Issue
I am developing a simple java ee application with front end in angular 4.
with login(url = '/login'), i am setting user in http session like below :
SessionUser user = userService.authenticateUser(email,password);
request.getSession().setAttribute('SESSIONUSER', user);
Also, I have written an Interceptor, which is intercepting each request (except login) and allow only if user is logged in i.e i am checking below :
if(null != request.getsession().getAttribute("SESSIONUSER"))
return true;
else
return false;
now after login success my dashboard is loading, on Loading of my dashboard i am making an another call to server to get some dashboard setting (url = '/dash-setting')
but, in my interceptor i am getting session as null , Hence interceptor not allowing to pass my next requests.
(note - i am getting JSESSIONID in response of login but i am not using it in any request, I hope this is not the issue? if yes then please let me know how to add this in next requests)
Solution
Currently, both URLs have their own individual sessions.

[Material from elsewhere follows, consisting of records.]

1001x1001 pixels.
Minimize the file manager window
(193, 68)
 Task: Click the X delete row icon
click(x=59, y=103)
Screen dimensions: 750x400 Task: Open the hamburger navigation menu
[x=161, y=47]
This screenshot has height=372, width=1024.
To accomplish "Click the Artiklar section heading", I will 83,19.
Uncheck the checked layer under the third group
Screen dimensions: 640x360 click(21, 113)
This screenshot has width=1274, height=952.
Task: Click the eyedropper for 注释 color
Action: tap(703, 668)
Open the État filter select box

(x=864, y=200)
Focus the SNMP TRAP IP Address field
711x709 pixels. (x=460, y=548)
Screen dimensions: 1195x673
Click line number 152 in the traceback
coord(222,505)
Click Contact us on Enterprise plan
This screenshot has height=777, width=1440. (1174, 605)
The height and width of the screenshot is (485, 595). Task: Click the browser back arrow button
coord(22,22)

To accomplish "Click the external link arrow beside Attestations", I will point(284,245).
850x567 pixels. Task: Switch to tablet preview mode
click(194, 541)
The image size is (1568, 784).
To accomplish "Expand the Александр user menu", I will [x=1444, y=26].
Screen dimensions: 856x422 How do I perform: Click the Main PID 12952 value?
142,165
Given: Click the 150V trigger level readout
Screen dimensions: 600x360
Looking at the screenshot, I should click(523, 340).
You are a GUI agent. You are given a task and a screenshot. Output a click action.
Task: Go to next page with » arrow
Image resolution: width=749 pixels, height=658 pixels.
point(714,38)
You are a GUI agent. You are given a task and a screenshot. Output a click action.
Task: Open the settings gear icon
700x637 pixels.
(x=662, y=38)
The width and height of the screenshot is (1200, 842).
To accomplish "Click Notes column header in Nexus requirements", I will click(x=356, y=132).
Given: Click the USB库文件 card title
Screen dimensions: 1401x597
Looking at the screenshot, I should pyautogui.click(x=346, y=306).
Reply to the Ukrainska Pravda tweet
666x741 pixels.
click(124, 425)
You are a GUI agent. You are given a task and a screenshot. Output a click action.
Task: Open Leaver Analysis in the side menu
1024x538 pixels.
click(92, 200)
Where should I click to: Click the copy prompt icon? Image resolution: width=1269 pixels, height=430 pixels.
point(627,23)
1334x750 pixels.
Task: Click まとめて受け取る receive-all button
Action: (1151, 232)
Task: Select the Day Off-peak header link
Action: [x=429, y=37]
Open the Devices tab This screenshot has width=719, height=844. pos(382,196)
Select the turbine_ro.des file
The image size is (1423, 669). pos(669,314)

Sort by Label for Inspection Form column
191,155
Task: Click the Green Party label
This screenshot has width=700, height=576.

What you essentially need is a "backend to backend” communication. You can achieve this by using a dev-server proxy. wiki
A dev-server proxy is a piece of software which is in between your JavaScript/Angular app doing the Ajax request and your backend API.
So, Assuming Instead of doing this
this.http.get('http://you-server-hostame:3604/service/vesion/data')
.map(res => res.json());
Use
this.http.get('/service/vesion/data')
.map(res => res.json());
Create a proxy.conf.json file at the root of your angular CLI project.
{
"/service/*": {
"target": "http://you-server-hostame:3604",
"secure": false,
"logLevel": "debug",
"changeOrigin": true
}
}
All requests made to /service/... from within our application will be forwarded to http://you-server-hostame:3604/service/....
Also now for starting the server you need to use
ng serve --proxy-config proxy.config.json
Note :the changeOrigin property. You will definitely have to set this to true when you’re using some virtual proxies (such as configured with Apache2) on your backend.
What it does is to simply take the browser request at the same domain+port where you frontend application runs and then forwards that request to your backend API server.